#### EXTRACTED INFORMATION
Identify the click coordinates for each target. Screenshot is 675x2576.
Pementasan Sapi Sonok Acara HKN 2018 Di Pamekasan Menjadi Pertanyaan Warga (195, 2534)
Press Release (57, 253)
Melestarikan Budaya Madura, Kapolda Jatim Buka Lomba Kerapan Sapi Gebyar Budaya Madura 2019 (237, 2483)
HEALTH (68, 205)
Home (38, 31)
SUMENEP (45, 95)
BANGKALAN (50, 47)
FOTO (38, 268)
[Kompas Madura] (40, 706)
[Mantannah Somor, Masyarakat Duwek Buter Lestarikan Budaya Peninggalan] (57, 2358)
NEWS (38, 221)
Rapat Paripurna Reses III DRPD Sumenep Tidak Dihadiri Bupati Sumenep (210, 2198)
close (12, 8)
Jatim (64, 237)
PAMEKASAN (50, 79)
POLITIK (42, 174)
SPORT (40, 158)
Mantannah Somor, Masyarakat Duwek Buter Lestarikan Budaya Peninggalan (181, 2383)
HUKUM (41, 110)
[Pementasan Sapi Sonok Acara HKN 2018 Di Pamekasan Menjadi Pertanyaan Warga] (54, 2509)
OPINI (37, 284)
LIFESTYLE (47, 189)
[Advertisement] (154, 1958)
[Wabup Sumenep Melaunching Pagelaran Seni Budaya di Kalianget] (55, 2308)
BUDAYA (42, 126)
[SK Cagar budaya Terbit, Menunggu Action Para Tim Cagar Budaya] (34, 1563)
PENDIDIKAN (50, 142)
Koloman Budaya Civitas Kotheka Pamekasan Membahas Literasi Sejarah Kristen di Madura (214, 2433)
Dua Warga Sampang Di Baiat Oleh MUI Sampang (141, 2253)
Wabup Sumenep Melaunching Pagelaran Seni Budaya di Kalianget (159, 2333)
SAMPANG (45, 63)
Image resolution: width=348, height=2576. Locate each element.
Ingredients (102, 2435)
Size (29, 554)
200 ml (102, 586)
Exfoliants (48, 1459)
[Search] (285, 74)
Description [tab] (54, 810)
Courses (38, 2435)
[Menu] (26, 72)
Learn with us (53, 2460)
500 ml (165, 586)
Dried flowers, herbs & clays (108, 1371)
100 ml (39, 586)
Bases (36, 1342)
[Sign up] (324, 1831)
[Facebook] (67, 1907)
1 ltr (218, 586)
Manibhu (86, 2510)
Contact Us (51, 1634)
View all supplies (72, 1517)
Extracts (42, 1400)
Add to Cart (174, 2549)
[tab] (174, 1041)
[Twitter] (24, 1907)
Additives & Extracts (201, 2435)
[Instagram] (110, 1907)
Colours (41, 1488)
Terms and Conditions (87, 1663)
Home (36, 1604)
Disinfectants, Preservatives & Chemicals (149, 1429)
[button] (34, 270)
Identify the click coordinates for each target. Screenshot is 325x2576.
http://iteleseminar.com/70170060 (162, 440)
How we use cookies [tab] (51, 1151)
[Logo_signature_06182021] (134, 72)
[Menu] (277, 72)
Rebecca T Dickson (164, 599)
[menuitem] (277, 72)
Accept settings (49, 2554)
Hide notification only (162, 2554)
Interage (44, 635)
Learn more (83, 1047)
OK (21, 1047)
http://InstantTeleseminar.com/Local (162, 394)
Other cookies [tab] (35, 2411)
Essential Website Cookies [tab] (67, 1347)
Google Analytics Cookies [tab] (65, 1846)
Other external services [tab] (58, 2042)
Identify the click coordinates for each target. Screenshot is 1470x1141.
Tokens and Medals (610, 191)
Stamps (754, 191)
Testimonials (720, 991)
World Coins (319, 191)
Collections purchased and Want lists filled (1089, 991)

#### GOAL OF THE EXERCISE
Would you reproduce the whole listing above, word for word?

#### EXERCISE OUTPUT
Identify the click coordinates for each target. Screenshot is 675x2576.
Pementasan Sapi Sonok Acara HKN 2018 Di Pamekasan Menjadi Pertanyaan Warga (195, 2534)
Press Release (57, 253)
Melestarikan Budaya Madura, Kapolda Jatim Buka Lomba Kerapan Sapi Gebyar Budaya Madura 2019 (237, 2483)
HEALTH (68, 205)
Home (38, 31)
SUMENEP (45, 95)
BANGKALAN (50, 47)
FOTO (38, 268)
[Kompas Madura] (40, 706)
[Mantannah Somor, Masyarakat Duwek Buter Lestarikan Budaya Peninggalan] (57, 2358)
NEWS (38, 221)
Rapat Paripurna Reses III DRPD Sumenep Tidak Dihadiri Bupati Sumenep (210, 2198)
close (12, 8)
Jatim (64, 237)
PAMEKASAN (50, 79)
POLITIK (42, 174)
SPORT (40, 158)
Mantannah Somor, Masyarakat Duwek Buter Lestarikan Budaya Peninggalan (181, 2383)
HUKUM (41, 110)
[Pementasan Sapi Sonok Acara HKN 2018 Di Pamekasan Menjadi Pertanyaan Warga] (54, 2509)
OPINI (37, 284)
LIFESTYLE (47, 189)
[Advertisement] (154, 1958)
[Wabup Sumenep Melaunching Pagelaran Seni Budaya di Kalianget] (55, 2308)
BUDAYA (42, 126)
[SK Cagar budaya Terbit, Menunggu Action Para Tim Cagar Budaya] (34, 1563)
PENDIDIKAN (50, 142)
Koloman Budaya Civitas Kotheka Pamekasan Membahas Literasi Sejarah Kristen di Madura (214, 2433)
Dua Warga Sampang Di Baiat Oleh MUI Sampang (141, 2253)
Wabup Sumenep Melaunching Pagelaran Seni Budaya di Kalianget (159, 2333)
SAMPANG (45, 63)
Image resolution: width=348, height=2576. Locate each element.
Ingredients (102, 2435)
Size (29, 554)
200 ml (102, 586)
Exfoliants (48, 1459)
[Search] (285, 74)
Description [tab] (54, 810)
Courses (38, 2435)
[Menu] (26, 72)
Learn with us (53, 2460)
500 ml (165, 586)
Dried flowers, herbs & clays (108, 1371)
100 ml (39, 586)
Bases (36, 1342)
[Sign up] (324, 1831)
[Facebook] (67, 1907)
1 ltr (218, 586)
Manibhu (86, 2510)
Contact Us (51, 1634)
View all supplies (72, 1517)
Extracts (42, 1400)
Add to Cart (174, 2549)
[tab] (174, 1041)
[Twitter] (24, 1907)
Additives & Extracts (201, 2435)
[Instagram] (110, 1907)
Colours (41, 1488)
Terms and Conditions (87, 1663)
Home (36, 1604)
Disinfectants, Preservatives & Chemicals (149, 1429)
[button] (34, 270)
Identify the click coordinates for each target. Screenshot is 325x2576.
http://iteleseminar.com/70170060 (162, 440)
How we use cookies [tab] (51, 1151)
[Logo_signature_06182021] (134, 72)
[Menu] (277, 72)
Rebecca T Dickson (164, 599)
[menuitem] (277, 72)
Accept settings (49, 2554)
Hide notification only (162, 2554)
Interage (44, 635)
Learn more (83, 1047)
OK (21, 1047)
http://InstantTeleseminar.com/Local (162, 394)
Other cookies [tab] (35, 2411)
Essential Website Cookies [tab] (67, 1347)
Google Analytics Cookies [tab] (65, 1846)
Other external services [tab] (58, 2042)
Identify the click coordinates for each target. Screenshot is 1470x1141.
Tokens and Medals (610, 191)
Stamps (754, 191)
Testimonials (720, 991)
World Coins (319, 191)
Collections purchased and Want lists filled (1089, 991)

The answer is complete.